(Stored items)
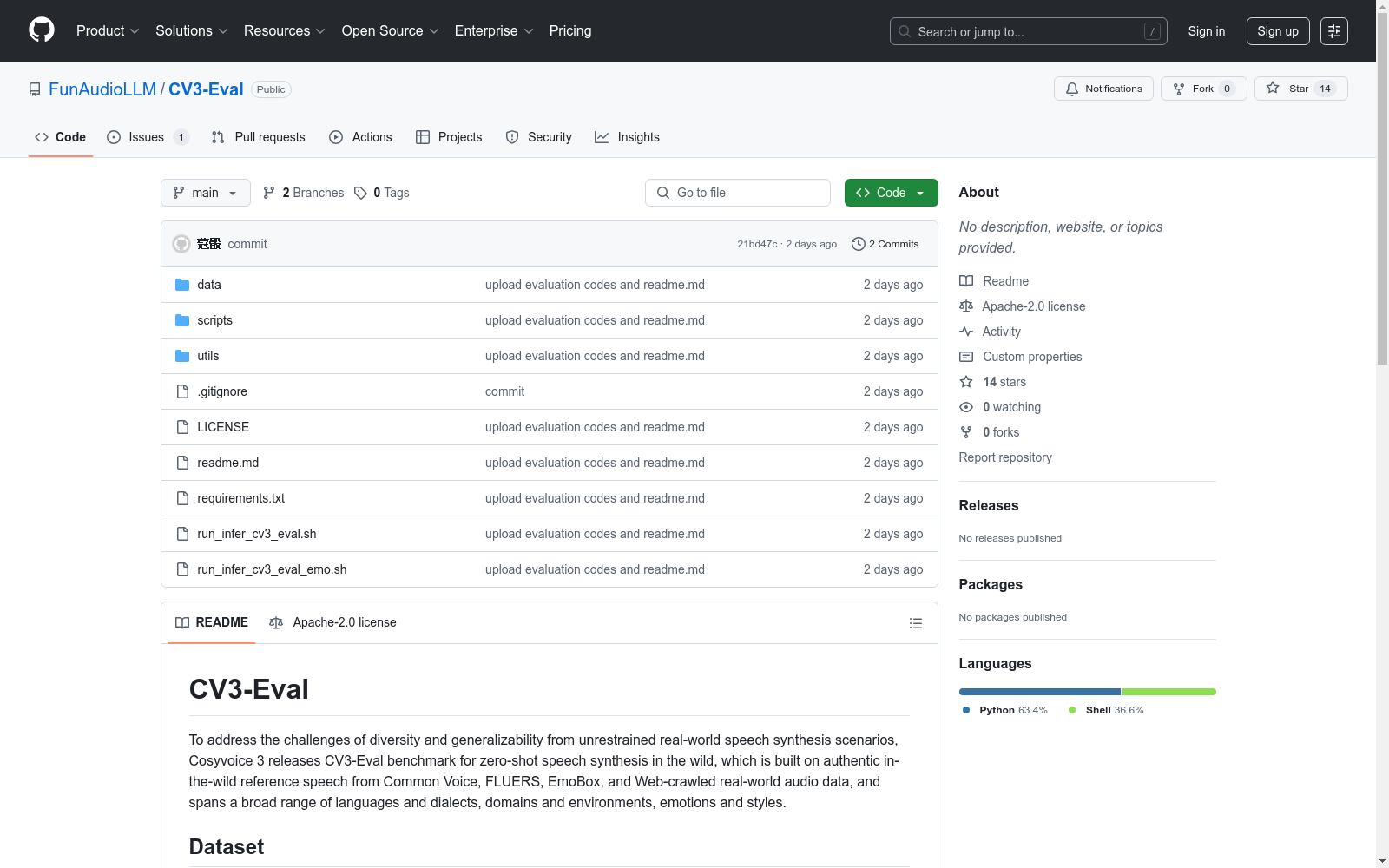
Task: Expand the Open Source menu
Action: pos(390,31)
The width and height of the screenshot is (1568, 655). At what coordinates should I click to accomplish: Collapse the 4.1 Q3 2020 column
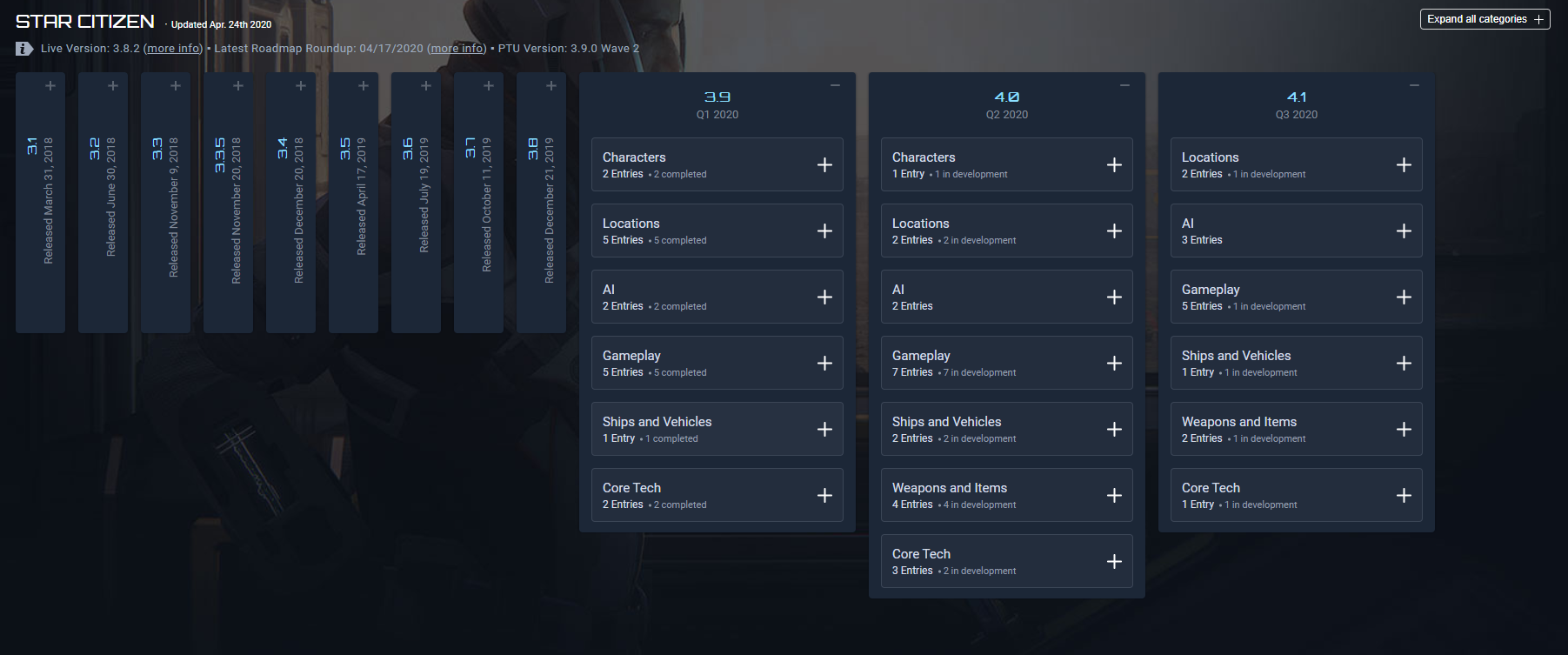pyautogui.click(x=1414, y=85)
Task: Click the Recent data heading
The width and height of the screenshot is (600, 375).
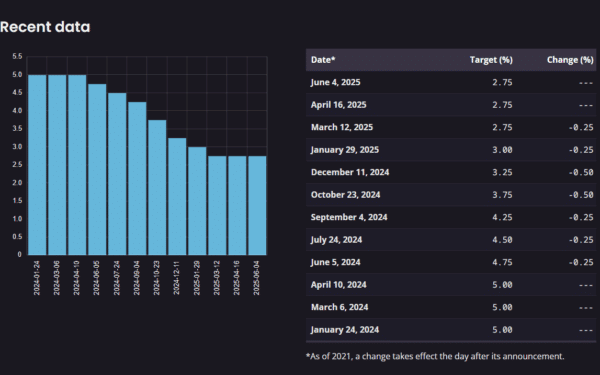Action: click(x=45, y=27)
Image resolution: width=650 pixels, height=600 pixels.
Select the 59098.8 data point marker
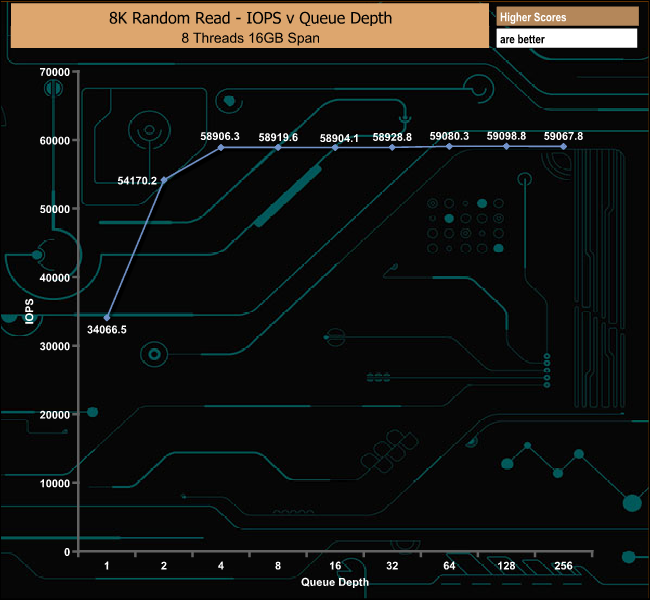pyautogui.click(x=506, y=146)
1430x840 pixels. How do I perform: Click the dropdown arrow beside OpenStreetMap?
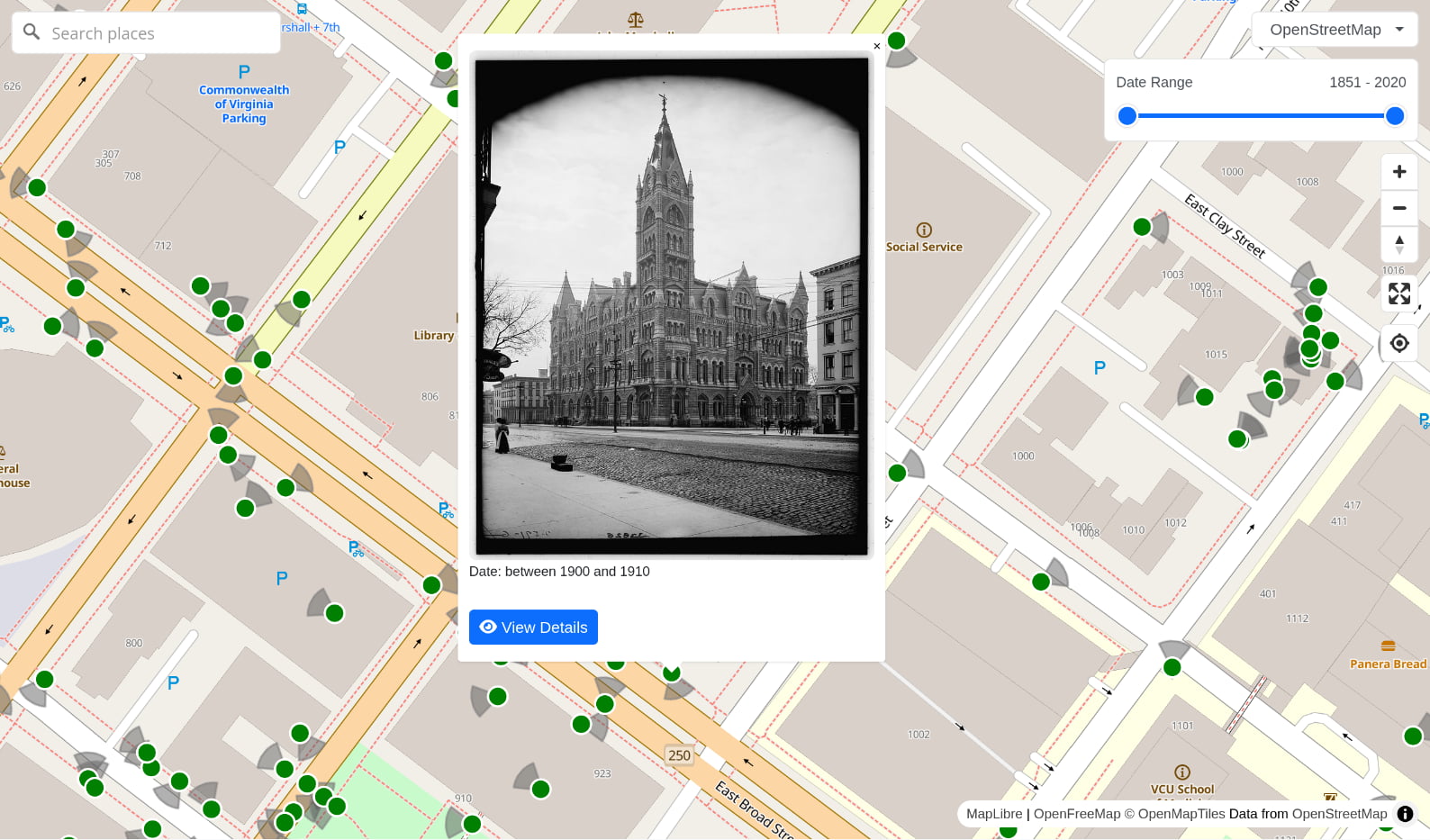[x=1399, y=30]
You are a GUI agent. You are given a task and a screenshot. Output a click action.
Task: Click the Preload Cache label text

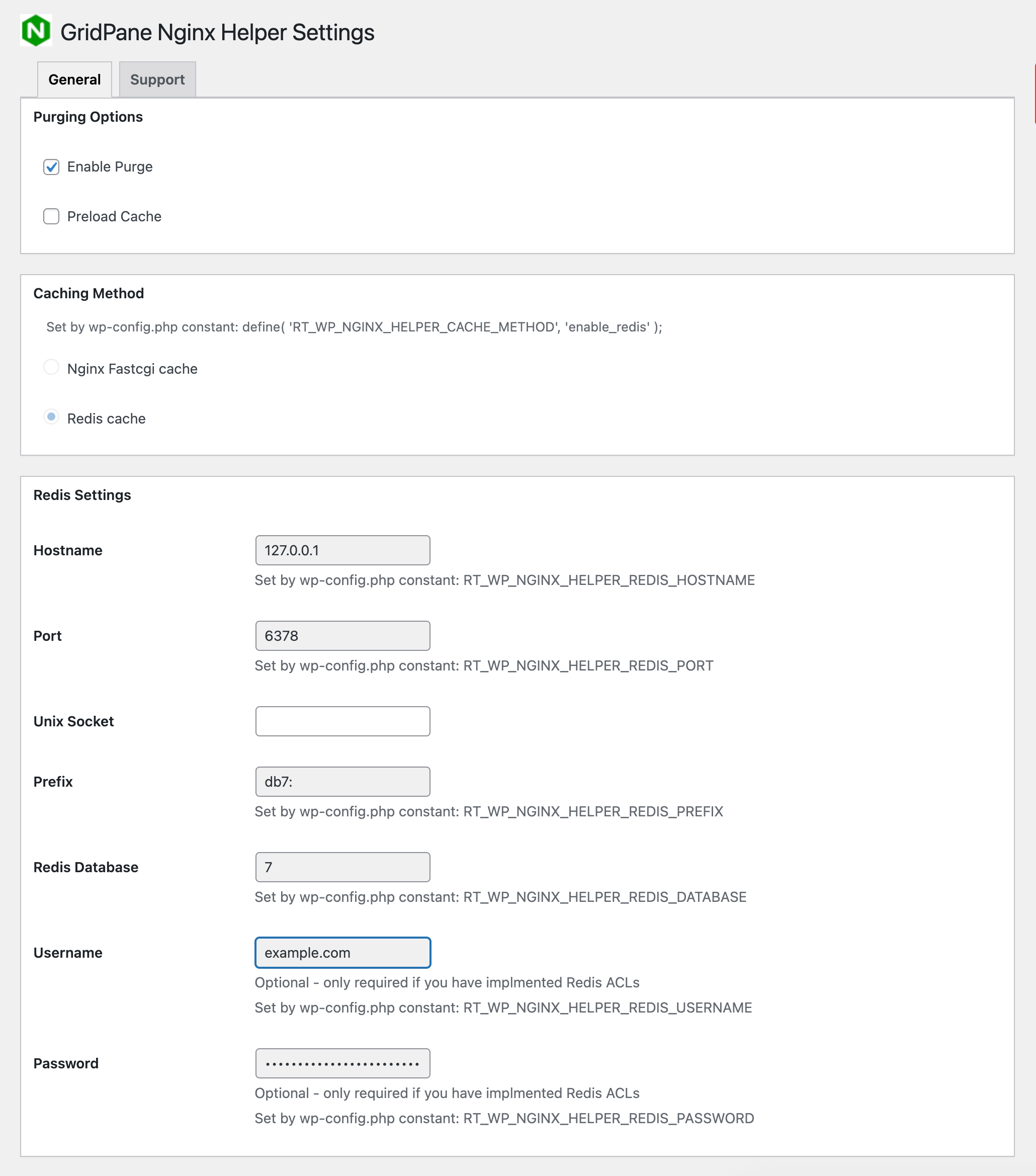114,216
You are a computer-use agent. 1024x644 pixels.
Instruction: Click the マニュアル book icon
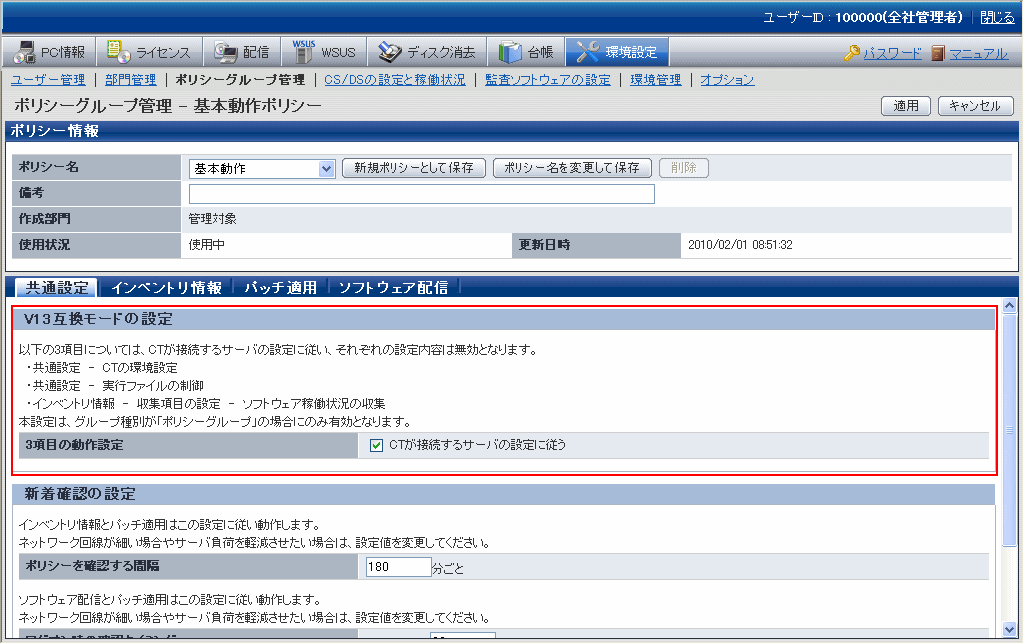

Task goal
Once the line containing "The width and height of the screenshot is (1568, 655)." is found in the records above, it and every line after it up to the last must be repeated exactly, without pictures.

Answer to this problem
The width and height of the screenshot is (1568, 655). At what coordinates should I click to accomplish: Collapse the 4.1 Q3 2020 column
pyautogui.click(x=1414, y=85)
Task: Click the Recent data heading
The width and height of the screenshot is (600, 375).
Action: click(x=45, y=27)
Image resolution: width=650 pixels, height=600 pixels.
Select the 59098.8 data point marker
pyautogui.click(x=506, y=146)
1430x840 pixels. How do I perform: Click the dropdown arrow beside OpenStreetMap?
[x=1399, y=30]
You are a GUI agent. You are given a task and a screenshot. Output a click action.
Task: Click the Preload Cache label text

114,216
You are a computer-use agent. 1024x644 pixels.
Instruction: Click the マニュアル book icon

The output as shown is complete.